**Excerpted text:**
California State Parks sponsors problem solving and trail construction project at Prairie Creek Redwoods State Park.

By Don Beers, California State Parks

California MapIn October of 1998 Whole Access and the North Coast Redwoods District of the California Department of Parks and Recreation co-sponsored a Multi-Disciplinary Trail Design Charette in Eureka, California. The five day synergistic problem solving session focused on developing a process for evaluating and designing recreational trails to determine the greatest amount of accessibility that can be obtained without adversely affecting the natural and cultural resources of the land.

The charette team members represented a wide variety of disciplines and expertise including disability/accessibility design, trail design and construction, assistive technology, archeology, geology, landscape architecture, park planning, physical engineering, ecology, inclusive recreation, surfaces and safety engineering and soil stabilization technology. A film crew led by Jay Moss and Bruce Schmiechen and still photographer Jack Hopkins documented the entire charette exercise and the follow up trail design and construction work.

The charette process began with a field review of two trails (Prairie Creek and Foothill) both located at Prairie Creek Redwoods State Park. These trails served as the outdoor laboratory for the charette design process. Both trails were totally inaccessible and had numerous trail maintenance and resource degradation issues. Prairie Creek trail closely followed a stream and meandered through a broad and heavily forested stream valley. Its linear grades ranged from zero to thirty-six percent with most of the trail grade being under ten percent. Steep linear grades, step carriages and bridges with step approaches represented obstacles to accessibility. Roots protruding into the trail bed and wet saturated tread surfaces also created obstacles and barriers.

Foothill trail was located on a steep hill slope and traversed through an old growth redwood forest winding around the giant trees both standing and fallen. The trail undulated around these ancient trees and the linear grades ranged from zero to fifty-nine percent with most of the trail being under twelve percent. Steep linear grades, severe cross slopes, narrow tread widths, precipitous drop-offs, step carriages and bridges with step approaches represented significant obstacles to accessibility. Roots protruding into the trail bed and seasonally wet and saturated tread surfaces were also obstacles and barriers.

**Data extract:**
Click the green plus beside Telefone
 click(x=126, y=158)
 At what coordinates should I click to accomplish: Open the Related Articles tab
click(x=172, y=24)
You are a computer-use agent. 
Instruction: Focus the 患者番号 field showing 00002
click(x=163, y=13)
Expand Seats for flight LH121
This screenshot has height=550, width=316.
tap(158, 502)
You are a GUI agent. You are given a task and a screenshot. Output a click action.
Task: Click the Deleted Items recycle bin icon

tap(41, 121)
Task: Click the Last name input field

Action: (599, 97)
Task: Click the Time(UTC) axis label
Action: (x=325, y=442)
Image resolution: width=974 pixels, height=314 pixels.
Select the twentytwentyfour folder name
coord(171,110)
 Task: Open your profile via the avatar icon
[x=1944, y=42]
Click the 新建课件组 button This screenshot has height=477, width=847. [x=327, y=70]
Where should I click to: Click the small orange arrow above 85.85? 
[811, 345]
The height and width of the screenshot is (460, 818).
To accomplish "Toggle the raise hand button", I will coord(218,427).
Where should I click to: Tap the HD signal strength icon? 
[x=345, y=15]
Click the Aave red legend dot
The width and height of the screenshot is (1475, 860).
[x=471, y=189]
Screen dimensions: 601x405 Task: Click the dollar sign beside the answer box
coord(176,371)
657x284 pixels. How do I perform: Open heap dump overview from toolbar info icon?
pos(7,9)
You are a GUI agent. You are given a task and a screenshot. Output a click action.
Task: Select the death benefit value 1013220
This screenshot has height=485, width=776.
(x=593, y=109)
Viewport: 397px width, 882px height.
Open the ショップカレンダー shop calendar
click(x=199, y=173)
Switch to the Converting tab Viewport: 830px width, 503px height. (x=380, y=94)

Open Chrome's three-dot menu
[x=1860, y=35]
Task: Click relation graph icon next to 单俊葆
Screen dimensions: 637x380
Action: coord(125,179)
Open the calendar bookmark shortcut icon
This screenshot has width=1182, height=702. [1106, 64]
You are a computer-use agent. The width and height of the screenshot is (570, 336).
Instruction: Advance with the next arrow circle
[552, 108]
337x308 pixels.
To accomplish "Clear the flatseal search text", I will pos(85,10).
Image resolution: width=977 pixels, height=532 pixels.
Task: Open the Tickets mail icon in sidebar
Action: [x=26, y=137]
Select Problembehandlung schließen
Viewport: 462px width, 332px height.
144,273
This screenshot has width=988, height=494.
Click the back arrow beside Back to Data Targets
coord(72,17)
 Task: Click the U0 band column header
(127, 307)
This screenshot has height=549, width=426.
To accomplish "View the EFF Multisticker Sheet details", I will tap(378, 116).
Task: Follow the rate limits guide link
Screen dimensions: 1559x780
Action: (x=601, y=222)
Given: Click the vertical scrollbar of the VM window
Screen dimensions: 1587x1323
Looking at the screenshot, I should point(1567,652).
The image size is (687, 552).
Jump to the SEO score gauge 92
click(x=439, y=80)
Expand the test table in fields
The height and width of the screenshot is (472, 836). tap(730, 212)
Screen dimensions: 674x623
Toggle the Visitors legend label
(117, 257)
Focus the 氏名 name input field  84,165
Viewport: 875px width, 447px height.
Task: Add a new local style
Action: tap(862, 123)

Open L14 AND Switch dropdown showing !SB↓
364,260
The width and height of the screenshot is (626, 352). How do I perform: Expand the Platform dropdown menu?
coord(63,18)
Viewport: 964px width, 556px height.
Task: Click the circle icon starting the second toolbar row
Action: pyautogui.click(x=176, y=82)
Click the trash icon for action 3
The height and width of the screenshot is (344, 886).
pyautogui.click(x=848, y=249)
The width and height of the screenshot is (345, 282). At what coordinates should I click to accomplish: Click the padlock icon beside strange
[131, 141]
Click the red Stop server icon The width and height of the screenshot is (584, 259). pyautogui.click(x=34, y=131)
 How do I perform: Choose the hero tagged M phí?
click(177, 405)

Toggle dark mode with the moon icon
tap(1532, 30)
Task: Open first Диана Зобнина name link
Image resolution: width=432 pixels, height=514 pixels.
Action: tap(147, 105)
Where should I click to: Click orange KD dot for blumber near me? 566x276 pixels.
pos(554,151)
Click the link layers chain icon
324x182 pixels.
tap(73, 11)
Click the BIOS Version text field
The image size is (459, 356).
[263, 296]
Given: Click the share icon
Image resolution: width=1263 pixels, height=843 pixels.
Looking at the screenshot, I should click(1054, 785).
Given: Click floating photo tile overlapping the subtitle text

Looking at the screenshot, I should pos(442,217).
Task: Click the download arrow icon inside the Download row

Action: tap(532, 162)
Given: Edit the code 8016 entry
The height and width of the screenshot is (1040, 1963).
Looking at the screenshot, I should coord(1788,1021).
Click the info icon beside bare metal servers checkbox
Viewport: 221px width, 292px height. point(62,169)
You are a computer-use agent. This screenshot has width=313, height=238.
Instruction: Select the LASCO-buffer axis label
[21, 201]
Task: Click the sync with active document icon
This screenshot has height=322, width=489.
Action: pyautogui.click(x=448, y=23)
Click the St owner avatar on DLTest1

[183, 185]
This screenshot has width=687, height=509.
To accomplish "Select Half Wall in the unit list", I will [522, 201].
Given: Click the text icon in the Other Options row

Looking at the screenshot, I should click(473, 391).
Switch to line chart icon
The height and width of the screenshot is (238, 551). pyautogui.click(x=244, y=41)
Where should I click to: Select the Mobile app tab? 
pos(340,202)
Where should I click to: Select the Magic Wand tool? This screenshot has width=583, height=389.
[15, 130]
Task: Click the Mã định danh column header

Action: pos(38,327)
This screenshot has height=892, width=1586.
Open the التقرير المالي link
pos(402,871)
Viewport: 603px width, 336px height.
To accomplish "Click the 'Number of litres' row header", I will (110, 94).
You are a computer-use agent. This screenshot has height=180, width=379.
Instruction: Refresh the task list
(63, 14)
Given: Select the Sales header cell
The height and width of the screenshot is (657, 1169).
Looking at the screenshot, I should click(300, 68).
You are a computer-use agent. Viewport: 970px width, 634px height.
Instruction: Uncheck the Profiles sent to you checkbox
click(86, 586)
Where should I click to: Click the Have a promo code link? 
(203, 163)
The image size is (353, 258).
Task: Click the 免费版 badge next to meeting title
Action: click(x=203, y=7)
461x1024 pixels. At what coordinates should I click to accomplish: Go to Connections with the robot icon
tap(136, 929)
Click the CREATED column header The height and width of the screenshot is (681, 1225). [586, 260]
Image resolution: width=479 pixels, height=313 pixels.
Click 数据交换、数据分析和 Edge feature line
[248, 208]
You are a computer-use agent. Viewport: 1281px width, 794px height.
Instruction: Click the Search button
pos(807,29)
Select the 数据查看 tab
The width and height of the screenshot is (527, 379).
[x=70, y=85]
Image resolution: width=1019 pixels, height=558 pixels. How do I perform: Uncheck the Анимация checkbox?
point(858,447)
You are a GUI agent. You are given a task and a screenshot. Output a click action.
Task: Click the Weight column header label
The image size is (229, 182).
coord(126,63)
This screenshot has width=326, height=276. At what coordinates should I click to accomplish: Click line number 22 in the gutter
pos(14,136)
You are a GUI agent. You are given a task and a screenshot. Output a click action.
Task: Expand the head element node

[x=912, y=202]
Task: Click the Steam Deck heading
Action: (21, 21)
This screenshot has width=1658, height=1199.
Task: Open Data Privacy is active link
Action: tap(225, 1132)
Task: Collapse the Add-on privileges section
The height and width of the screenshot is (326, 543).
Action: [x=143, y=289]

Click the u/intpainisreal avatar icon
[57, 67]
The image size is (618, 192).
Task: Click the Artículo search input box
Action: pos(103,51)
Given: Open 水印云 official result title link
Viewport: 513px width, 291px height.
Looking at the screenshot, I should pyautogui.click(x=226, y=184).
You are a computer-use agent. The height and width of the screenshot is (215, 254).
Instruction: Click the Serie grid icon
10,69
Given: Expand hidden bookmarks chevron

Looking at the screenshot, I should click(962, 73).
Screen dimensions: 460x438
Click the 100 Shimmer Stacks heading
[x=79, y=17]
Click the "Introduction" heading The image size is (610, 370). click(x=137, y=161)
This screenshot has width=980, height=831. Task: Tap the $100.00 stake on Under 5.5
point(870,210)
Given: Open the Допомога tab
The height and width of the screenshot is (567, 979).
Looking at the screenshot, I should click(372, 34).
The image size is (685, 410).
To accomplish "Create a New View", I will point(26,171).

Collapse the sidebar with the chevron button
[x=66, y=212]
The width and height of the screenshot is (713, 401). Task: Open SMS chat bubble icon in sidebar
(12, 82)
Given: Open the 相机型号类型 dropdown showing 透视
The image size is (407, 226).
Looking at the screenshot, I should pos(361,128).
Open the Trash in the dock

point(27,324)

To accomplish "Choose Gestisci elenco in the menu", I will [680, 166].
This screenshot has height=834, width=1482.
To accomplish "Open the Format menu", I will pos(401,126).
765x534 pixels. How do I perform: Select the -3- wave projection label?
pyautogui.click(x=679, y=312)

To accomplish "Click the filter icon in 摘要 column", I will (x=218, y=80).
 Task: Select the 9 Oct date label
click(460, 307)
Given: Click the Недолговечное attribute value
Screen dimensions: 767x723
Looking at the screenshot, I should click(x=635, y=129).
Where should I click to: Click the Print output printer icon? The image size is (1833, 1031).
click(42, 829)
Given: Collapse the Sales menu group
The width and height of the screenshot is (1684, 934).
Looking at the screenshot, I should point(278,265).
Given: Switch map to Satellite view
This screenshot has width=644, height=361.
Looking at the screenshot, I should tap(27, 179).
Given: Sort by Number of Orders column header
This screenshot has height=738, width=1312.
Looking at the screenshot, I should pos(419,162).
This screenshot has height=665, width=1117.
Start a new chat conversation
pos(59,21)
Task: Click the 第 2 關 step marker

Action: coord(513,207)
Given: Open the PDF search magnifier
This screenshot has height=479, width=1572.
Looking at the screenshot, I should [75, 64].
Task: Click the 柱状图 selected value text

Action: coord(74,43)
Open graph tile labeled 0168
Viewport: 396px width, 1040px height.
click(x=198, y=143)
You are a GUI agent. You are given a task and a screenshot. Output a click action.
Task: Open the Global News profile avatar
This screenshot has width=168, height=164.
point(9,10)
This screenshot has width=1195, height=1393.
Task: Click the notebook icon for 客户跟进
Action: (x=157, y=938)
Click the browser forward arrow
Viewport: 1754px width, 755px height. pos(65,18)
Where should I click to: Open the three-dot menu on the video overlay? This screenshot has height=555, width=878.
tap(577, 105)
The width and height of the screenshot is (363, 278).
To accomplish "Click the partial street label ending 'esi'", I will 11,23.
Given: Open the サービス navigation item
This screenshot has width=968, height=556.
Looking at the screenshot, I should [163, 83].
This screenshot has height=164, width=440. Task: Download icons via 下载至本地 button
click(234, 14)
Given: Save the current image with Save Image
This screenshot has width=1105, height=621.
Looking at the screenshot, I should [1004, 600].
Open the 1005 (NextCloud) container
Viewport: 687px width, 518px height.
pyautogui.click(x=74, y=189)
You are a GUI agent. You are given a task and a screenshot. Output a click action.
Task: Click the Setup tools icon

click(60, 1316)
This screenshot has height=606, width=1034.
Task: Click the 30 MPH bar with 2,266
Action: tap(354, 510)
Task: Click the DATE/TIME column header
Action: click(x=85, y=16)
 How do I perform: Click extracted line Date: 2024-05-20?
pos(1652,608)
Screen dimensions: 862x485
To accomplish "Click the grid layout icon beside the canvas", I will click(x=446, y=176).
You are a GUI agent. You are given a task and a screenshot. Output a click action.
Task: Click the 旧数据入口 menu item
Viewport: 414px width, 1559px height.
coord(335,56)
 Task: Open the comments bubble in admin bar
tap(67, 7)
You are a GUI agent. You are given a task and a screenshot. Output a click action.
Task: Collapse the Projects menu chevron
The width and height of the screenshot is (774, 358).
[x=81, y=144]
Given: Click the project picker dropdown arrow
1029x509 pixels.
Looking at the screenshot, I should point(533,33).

**Jobs:**
(a) From the Prairie Creek trail article, write out the passage that starts at "California State Parks sponsors" and ends after "of the land.".
(b) Translate this sentence from the Prairie Creek trail article into Spanish: "These trails served as the outdoor laboratory for the charette design process."
(c) Extend the Prairie Creek trail article from its last sentence.
These lines come from a different source than the trail article.

**Answers for this exercise:**
(a)
California State Parks sponsors problem solving and trail construction project at Prairie Creek Redwoods State Park.

By Don Beers, California State Parks

California MapIn October of 1998 Whole Access and the North Coast Redwoods District of the California Department of Parks and Recreation co-sponsored a Multi-Disciplinary Trail Design Charette in Eureka, California. The five day synergistic problem solving session focused on developing a process for evaluating and designing recreational trails to determine the greatest amount of accessibility that can be obtained without adversely affecting the natural and cultural resources of the land.

(b) Estos senderos sirvieron como laboratorio al aire libre para el proceso de diseño de la charrette.

(c)
Once the field review was completed and a thorough image of both trails and their issues was conveyed to the charette participants each member gave a brief presentation on their respective disciplines and how it related to trails, accessibility and resource protection. This cross training exercise enabled the participants to obtain a fundamental understanding of each other's disciplines and their views regarding improving accessibility and protecting resources.

Once the cross training was completed, the charette participants identified the commonalties and conflicts (conditions /design elements) between sustainable trail design, resource protection and accessibility.

Commonalties Between Accessibility, Resource Protection & Sustainable Trail Design

  1. Curvilinear alignment produces a good sustainable trail and more moderate linear grades
  2. Moderate linear grades have less erosion, greater sustainability and higher access potential
  3. Firm, stable and uniform tread surfaces promote good sheet drainage, reduce tread deformation, soil saturation and improve access.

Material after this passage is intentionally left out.